If I get really brave, I might add some ornamentation, redo those shaded relief mountains (currently removed), and put on a graticule.

So, what needs improvement?  Be nit-picky; this is going in my portfolio, so I want it to be as impressive as possible.

----------


## Ascension

If I had to pick nits I'd color those icons with more than just white but otherwise I'd just let the nits live out their lives happily ever after.

----------


## Gandwarf

Yes, I think colored icons would look better. Otherwise it is a good map. It's not just a copy of the map in the books, it has its own style. Very good.

Oh, and the Wheel of Time is cool. Still anxious about the last book...

----------


## Steel General

Yup, have to agree with Ascension & Gandwarf on the colored icons. 

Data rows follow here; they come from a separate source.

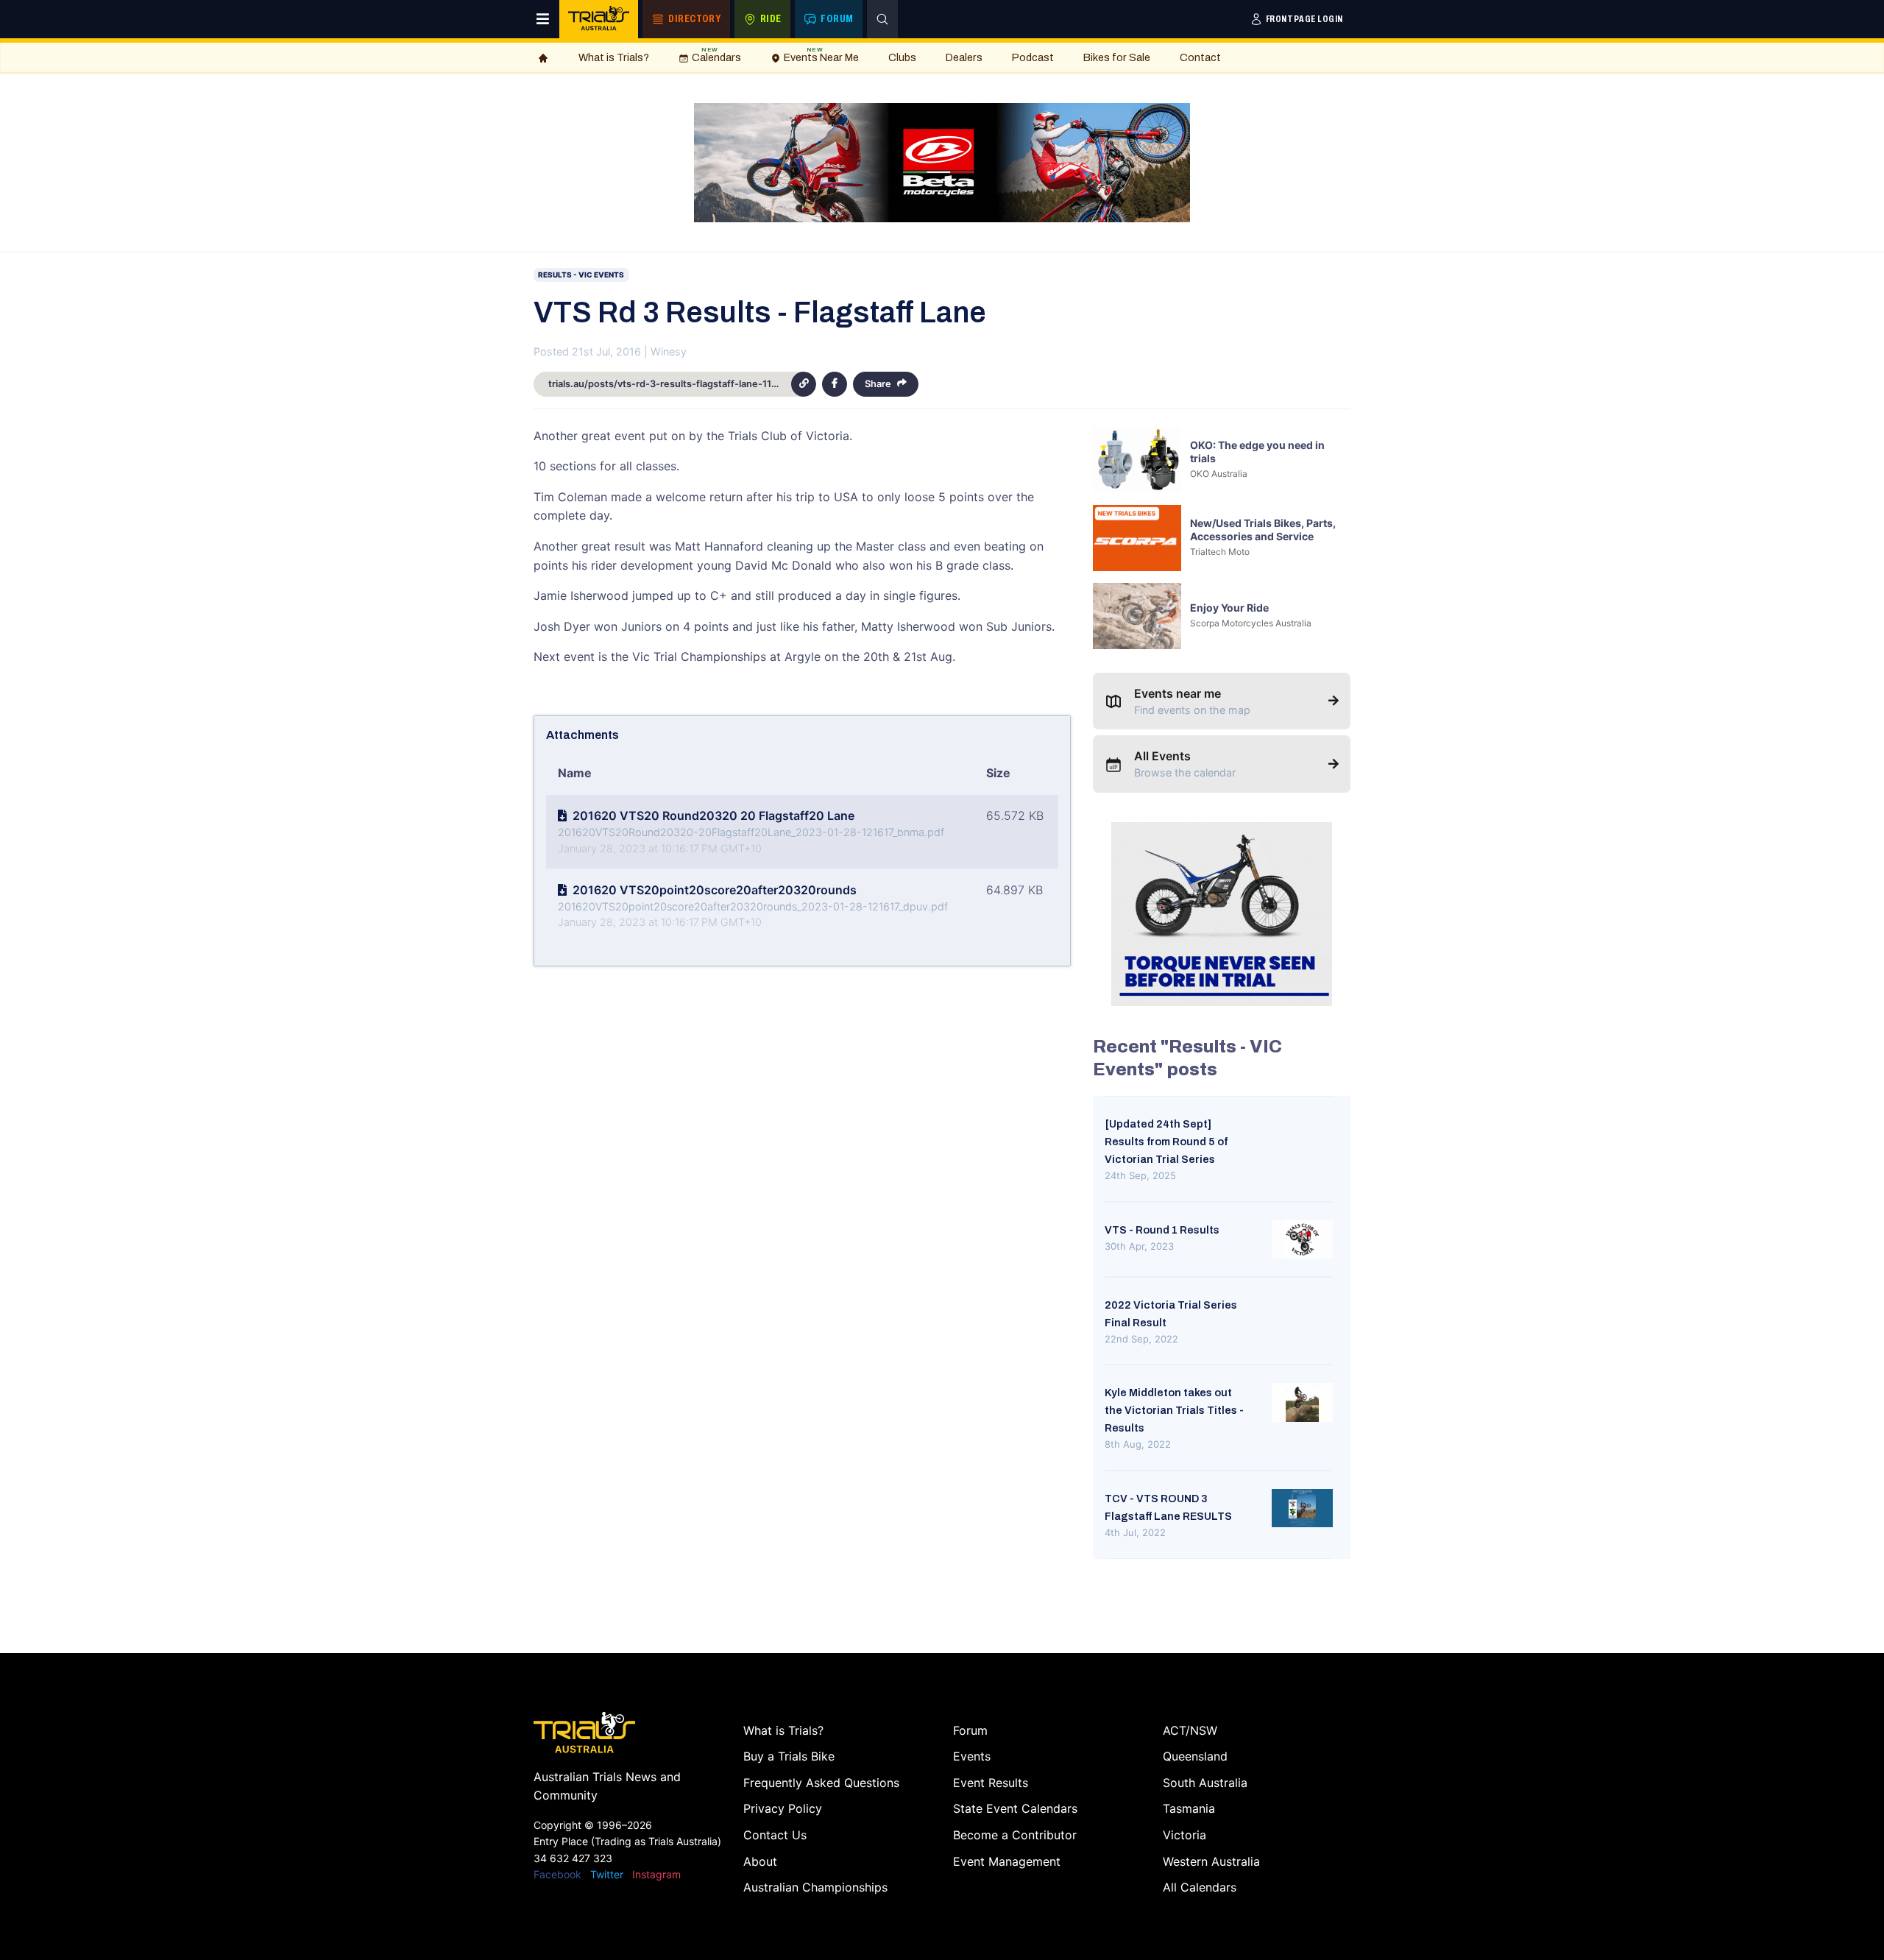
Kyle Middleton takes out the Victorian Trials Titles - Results (1174, 1410)
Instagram (656, 1874)
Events (972, 1756)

For me personally, I would add a bit more color to the waste lands and Shayol Ghul (sp?) to give them a bit more distinctiveness.

----------


## Midgardsormr

Hmmm... I think I agree about the icons.  Some of them could also use more detail.  They're so small that I don't think detailed color would work, but I might try out the national colors for each of them and see how that goes.  Andor's White Lion, of course, will have to remain white, as will Whitebridge.  Well.  

I wasn't happy with the black text, so I changed the text over the water to the same blue I used for the coastline, rivers, and compass.  The text over the land became a dark green.  And I added the scale bar.  I tested the shaded relief mountains, but I didn't like the way they looked, so I abandoned that notion for now.

And, finally, I applied a text mask to make the labels slightly more legible, per HR's atlas tutorial.  I'll test out the colored icons before I post another image.

----------


## Midgardsormr

I hereby declare this map complete.  I have posted the final version in the Finished Maps section here: http://www.cartographersguild.com/sh...1091#post41091

Of course, if someone makes a good suggestion, I will probably still implement it.

----------


## Midgardsormr

As promised, my icons in relatively hi-res png format.  I've left them white, but they can obviously be recolored as needed.

Amador, Andor, Arad Doman, Cairhien, Chachin

----------


## Midgardsormr

Ebou Dar, Fal Dara, Falme, Fal Moran, Far Madding

----------


## Midgardsormr

Ghealdan, Godan, Illian, Lugard, Manetheren

----------


## Midgardsormr

Mayene, Salidar, Shol Arbela, the Stone of Tear, Tarabon

----------


## Midgardsormr

Tar Valon, and Whitebridge

----------


## Steel General

Very nice Midgard!

----------